QueryParser parser = new QueryParser(fieldName, new OpenNLPAnalyzer());
Query query = parser.parse(searchPhrase);

TopDocs topDocs = searcher.search(query, topN);
System.out.printf("%s => %d hits\n", searchPhrase, topDocs.totalHits);
for(ScoreDoc scoreDoc: topDocs.scoreDocs){
    Document doc = searcher.doc(scoreDoc.doc);
    System.out.printf("\t%s\n", doc.get(field));

Here is the output:

body:JJ body:NN
JJ NN => 0 hits

Our search yielded no results! How is this possible? Well. This is where things unfortunately get a bit complicated. There’s something I haven’t told you in the previous post. Elizabeth Haubert mentions it in her blog post:

Since Lucene does not yet index token types, in order to make that information available to queries, it is necessary to push the type either to a payload or as a synonym token using either TypeAsPayloadFilterFactory or TypeAsSynonymFilterFactory.

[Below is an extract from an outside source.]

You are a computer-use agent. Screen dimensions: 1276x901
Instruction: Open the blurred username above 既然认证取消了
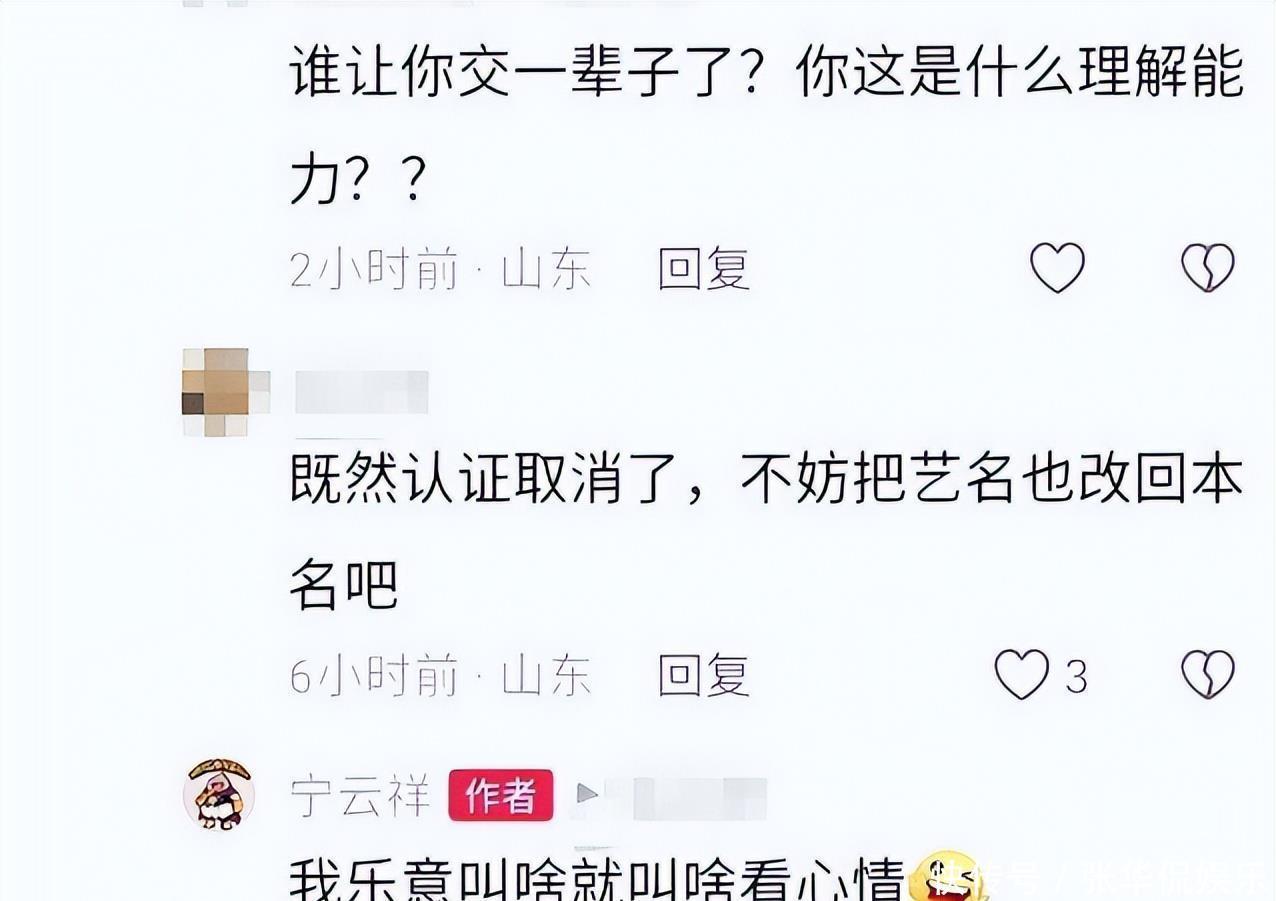coord(362,391)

If you are like me you didn’t understand this piece of information while reading it the first time and simply took a whole-hearted decision to ignore it. What does this mean? Well, it means exactly what it states: For any reason known only to the developers of the Lucene library the type token is not indexed by default. And of course this is exactly what OpenNLP uses behind the scenes. In class OpenNLPPOSFilter you will find these two lines:

private final TypeAttribute typeAtt = (TypeAttribute)this.addAttribute(TypeAttribute.class);

// And further below while parsing tokens:

OpenNLPPOSFilter that we were using in our OpenNLPAnalyzer class uses internally a TypeAttribute. And, as we’ve just learned, type attributes are not indexed by Lucene. So what to do? Well, the answer is given above. Use either TypeAsPayloadFilterFactory or TypeAsSynonymFilterFactory instead. Now a word of caution: Trying to use the former will bring you in hell’s kitchen. No documentation paired up with outdated tutorials due to fundamental design changes of payloads between major Lucene versions will make your hair turn white and your teeth fall out. So, use the latter. You have been warned.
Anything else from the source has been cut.